Anonymous Coward | more than 5 years ago | (#27936811)

I must agree, this seems like EU is not even in the business entirely, but they can sure make some money out of it! I would love it if Intel said "No! We won't pay, and we're withdrawing from Europe - No more Intel chips in EU" But they won't, they'll knuckle under. They also do.

From the horse's mouth (0)

brian0918 (638904) | more than 5 years ago | (#27936153)

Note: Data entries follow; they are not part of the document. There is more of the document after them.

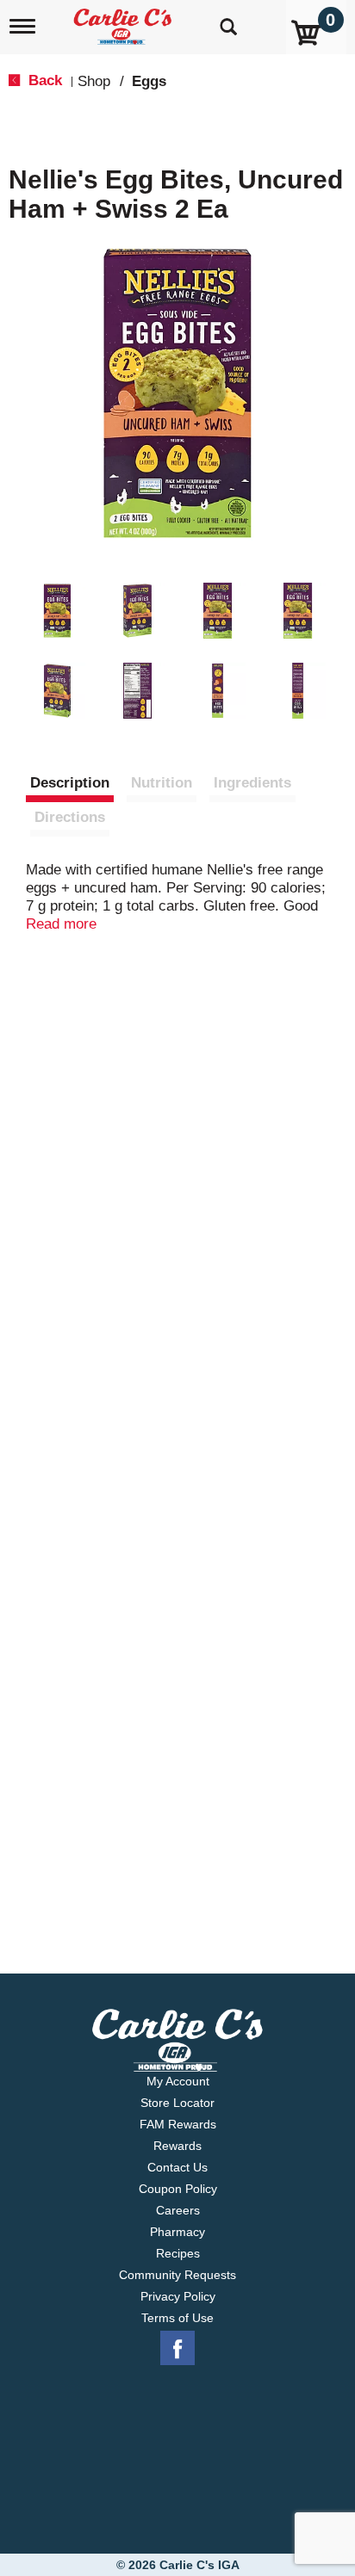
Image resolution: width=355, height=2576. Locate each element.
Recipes (178, 2253)
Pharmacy (177, 2232)
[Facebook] (177, 2349)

Intel's "crime": "'Intel awarded major computer manufacturers rebates on condition that they purchased all or almost all of their supplies, at least in certain defined segments, from Intel.'

This is called "volume discounting". Office Max and Sam's Club are guilty of similar "crimes" and "anticompetitive" behavior, it seems.

Such a bullshit violation of the right to set the terms of your contract. When you sign a contract with a company offering a product or service, do you merely read the terms of the agreement, or do you also consider the consequences on your lost service to other companies? Of course you don't do the latter, but that's what the EU claims you must do.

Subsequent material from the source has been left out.